Twenty-eight percent of consumers are making their first holiday purchase sooner than last year, and 34% are looking for deals earlier in the season, according to a new survey by online savings platform RetailMeNot.
Shoppers started preparing for holiday gift-giving as early as July: 70% of respondents who shopped on Amazon Prime Day purchased a holiday gift. "Shoppers are getting savvier every year when it comes to holiday preparation," Sara Skirboll, shopping and trends expert for RetailMeNot, said in a company release. "They are deal hunting, comparison shopping, and they're choosing not to spend all their holiday budget solely in November and December."
Seventy-five percent of respondents will shop online this holiday season, versus 68% last year. About 45% of Black Friday shoppers will complete the majority of their shopping online this year.
According to RetailMeNot, the shorter holiday season may influence shoppers this year: Last year, there were 32 days between Thanksgiving and Christmas, while this year, there are 26. Fourteen percent of the survey respondents said the shortened time period between the two holidays is making them stressed about completing their shopping on time.
In addition, respondents said they don't plan to spend as much money on gifts as they did in previous years, which could be driving their desire to score the best deals far in advance. September retail sales were down, the U.S. Department of Commerce announced last week, for the first time in seven months. That report doesn't bode well for retailers in Q4.
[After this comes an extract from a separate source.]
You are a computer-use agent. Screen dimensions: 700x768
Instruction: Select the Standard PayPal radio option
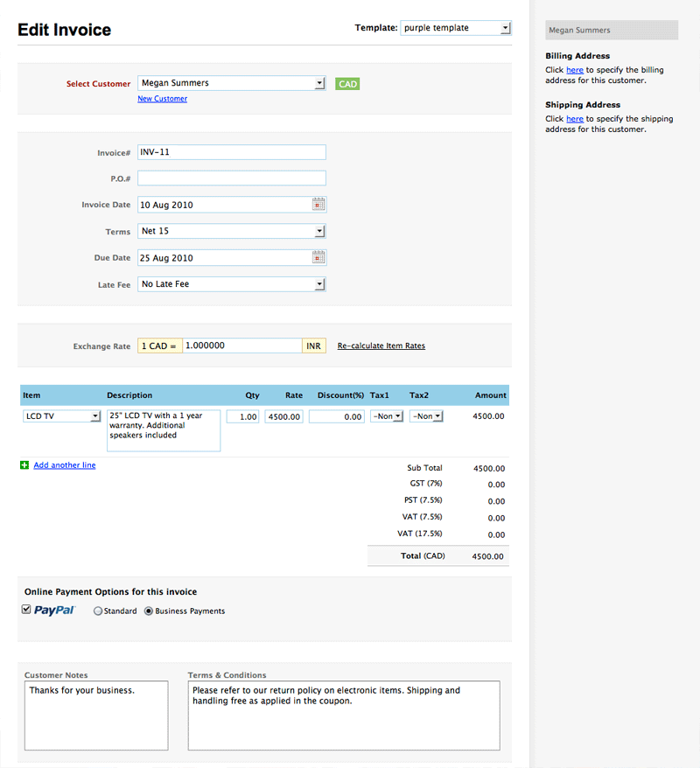(97, 611)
Anticipated spending amounts from the RetailMeNot sample, while lower than last year, line up with other surveys, indicating an overall positive holiday season for retailers. Shoppers plan to spend $738 this year, compared to $803 last year. The most optimistic of reports have holiday sales growth exceeding 5%, but at the same time, consumer credit card debt reached a remarkably high rate earlier this year. Only time will tell if consumer confidence is still on the upswing, or if retailers will end up with a holiday spending hangover.